::: TEXTO FORNECIDO

A (des)articulação entre os entes federativos que promovem o esporte no Brasil

Em sua tese de doutorado, Ana Paula Bonin mergulhou na realidade do município de Curitiba para entender as dificuldades de implementação de um Sistema Nacional de Esporte no país

Com a proposta de compreender se a estrutura e as ações que promovem o esporte de rendimento no Brasil se constituem de maneira articulada ou não, Ana Paula Bonin elaborou a sua tese para obtenção do título de Doutora em Educação Física, pela Universidade Federal do Paraná (UFPR).

O recorte do estudo foi o estado do Paraná, mais precisamente no município de Curitiba. “Mesmo com o esforço de vários agentes e instituições, ainda não houve a implementação de um Sistema Nacional de Esporte em nosso país que direcione e promova a articulação entre os diferentes entes federativos”, afirma a pesquisadora.


Qual foi o seu principal propósito ao escolher essa linha de pesquisa?

::::::
::: DADOS ARMAZENADOS

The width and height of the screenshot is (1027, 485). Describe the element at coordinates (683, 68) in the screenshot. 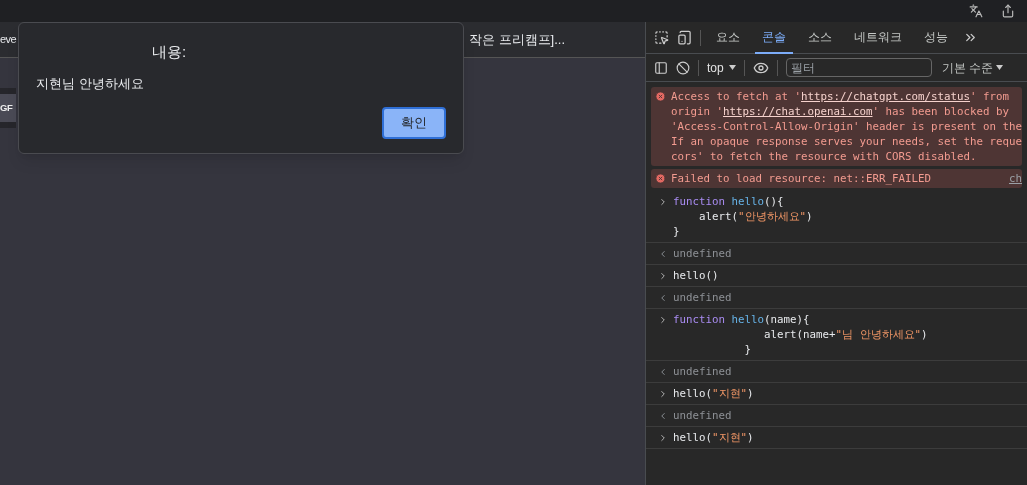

::::::

* DESCRIÇÃO DA TAREFA: Reescreva de forma mais concisa o parágrafo do texto fornecido iniciado por "O recorte do estudo foi", preservando seus fatos principais.

* SOLUÇÃO DA TAREFA: O estudo se concentrou no Paraná, especificamente em Curitiba. Segundo a pesquisadora, apesar do esforço de vários agentes e instituições, o Brasil ainda não implementou um Sistema Nacional de Esporte que direcione e promova a articulação entre os diferentes entes federativos.